■ **Your task**
Given the records below, would you repeat exactly the lines that begin at the one containing "You are a computer-use agent. Viewport: 1920px" and end at the one containing "is (1324, 591).", inclusive?

[Stored data entries]
________________________

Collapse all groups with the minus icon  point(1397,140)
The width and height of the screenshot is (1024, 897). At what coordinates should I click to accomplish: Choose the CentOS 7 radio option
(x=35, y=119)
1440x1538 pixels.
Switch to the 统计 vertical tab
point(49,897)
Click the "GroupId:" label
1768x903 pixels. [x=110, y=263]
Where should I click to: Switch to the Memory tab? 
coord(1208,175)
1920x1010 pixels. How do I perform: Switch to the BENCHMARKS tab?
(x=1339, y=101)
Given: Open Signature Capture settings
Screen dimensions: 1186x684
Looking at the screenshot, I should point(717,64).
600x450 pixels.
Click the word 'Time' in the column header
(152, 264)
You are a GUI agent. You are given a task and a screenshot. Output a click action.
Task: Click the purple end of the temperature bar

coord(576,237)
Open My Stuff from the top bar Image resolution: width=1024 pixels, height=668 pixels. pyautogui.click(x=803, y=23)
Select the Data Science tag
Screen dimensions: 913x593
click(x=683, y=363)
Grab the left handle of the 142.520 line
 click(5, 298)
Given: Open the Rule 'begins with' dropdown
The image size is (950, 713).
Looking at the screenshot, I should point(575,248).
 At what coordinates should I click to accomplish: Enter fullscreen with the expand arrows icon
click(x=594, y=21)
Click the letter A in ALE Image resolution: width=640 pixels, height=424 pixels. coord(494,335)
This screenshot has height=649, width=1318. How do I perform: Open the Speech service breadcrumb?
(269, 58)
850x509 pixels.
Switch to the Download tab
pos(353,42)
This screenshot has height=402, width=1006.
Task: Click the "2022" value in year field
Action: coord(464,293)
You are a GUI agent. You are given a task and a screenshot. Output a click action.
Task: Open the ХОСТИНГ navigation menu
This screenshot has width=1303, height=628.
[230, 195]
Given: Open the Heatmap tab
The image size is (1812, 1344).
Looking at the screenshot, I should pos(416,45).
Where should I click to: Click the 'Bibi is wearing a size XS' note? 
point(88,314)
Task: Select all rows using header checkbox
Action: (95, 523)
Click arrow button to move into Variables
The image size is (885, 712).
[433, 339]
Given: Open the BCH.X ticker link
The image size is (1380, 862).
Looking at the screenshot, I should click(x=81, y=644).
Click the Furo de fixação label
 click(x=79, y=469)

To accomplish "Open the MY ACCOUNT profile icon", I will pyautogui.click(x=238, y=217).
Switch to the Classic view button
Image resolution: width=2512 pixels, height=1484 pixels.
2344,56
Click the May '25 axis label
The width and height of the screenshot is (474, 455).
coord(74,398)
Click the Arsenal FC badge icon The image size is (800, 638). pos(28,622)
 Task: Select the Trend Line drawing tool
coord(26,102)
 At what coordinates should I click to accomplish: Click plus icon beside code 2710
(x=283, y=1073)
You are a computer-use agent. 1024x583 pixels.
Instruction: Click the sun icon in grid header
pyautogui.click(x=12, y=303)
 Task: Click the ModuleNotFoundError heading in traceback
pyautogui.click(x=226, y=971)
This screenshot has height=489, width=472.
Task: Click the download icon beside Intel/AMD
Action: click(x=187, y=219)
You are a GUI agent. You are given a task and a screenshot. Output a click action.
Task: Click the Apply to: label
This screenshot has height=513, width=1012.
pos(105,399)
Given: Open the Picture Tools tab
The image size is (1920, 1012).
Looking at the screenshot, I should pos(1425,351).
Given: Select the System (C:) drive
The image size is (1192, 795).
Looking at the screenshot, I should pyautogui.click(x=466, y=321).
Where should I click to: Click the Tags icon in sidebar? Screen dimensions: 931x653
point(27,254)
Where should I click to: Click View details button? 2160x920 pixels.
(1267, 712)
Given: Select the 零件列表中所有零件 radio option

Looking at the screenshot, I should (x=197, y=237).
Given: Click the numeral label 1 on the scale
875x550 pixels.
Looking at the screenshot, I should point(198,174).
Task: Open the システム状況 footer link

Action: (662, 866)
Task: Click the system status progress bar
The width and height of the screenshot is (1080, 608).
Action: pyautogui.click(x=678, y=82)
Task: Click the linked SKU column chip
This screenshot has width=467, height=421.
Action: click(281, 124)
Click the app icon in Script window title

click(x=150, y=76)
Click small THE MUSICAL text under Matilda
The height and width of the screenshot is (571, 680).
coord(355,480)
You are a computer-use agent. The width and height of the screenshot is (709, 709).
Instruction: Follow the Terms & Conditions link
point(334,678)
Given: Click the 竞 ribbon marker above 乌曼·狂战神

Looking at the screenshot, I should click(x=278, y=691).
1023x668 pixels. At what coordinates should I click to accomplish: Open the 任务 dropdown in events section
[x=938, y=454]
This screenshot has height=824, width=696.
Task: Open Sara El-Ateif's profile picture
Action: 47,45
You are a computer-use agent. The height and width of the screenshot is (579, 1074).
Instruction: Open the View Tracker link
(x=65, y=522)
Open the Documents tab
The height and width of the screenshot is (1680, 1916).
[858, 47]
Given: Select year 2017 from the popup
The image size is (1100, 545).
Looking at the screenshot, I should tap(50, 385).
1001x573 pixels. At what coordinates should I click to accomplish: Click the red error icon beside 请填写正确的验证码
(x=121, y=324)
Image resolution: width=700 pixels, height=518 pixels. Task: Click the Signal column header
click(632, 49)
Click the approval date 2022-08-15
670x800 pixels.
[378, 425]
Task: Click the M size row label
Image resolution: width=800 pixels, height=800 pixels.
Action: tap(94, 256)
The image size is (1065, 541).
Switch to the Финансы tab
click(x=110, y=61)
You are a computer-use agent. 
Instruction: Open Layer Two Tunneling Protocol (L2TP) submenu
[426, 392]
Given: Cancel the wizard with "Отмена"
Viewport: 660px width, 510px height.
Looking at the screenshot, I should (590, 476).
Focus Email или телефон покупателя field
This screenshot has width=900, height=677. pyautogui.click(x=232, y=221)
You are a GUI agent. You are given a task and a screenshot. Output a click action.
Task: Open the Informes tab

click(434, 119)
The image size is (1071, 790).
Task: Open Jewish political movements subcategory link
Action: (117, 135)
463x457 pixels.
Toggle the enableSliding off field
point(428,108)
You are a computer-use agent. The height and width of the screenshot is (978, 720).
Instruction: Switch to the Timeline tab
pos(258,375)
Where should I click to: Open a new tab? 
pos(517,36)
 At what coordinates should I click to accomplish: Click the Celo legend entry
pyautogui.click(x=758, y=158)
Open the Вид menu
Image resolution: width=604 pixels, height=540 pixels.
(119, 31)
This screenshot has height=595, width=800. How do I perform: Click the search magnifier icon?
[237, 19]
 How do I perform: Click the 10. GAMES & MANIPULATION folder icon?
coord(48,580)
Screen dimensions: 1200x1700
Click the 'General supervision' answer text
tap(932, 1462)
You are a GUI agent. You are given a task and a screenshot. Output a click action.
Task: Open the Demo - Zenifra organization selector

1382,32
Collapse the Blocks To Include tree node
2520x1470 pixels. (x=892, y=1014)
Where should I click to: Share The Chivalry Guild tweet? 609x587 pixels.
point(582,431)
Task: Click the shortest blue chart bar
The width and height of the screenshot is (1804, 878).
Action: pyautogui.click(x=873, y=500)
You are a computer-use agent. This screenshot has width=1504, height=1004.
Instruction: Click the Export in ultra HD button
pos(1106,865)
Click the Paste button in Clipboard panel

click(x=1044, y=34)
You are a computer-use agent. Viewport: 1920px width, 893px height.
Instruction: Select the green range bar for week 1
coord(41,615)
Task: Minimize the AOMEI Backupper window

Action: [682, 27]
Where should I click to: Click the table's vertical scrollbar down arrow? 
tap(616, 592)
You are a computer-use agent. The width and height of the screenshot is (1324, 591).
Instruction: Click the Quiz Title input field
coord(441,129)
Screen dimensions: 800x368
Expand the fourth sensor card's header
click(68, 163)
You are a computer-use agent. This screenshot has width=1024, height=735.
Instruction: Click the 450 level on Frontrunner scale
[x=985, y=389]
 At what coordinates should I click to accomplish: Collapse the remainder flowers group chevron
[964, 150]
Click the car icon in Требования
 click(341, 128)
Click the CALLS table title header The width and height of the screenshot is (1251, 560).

________________________

■ **Answer box**
You are a computer-use agent. Viewport: 1920px width, 893px height.
Instruction: Select the green range bar for week 1
coord(41,615)
Task: Minimize the AOMEI Backupper window

Action: [682, 27]
Where should I click to: Click the table's vertical scrollbar down arrow? 
tap(616, 592)
You are a computer-use agent. The width and height of the screenshot is (1324, 591).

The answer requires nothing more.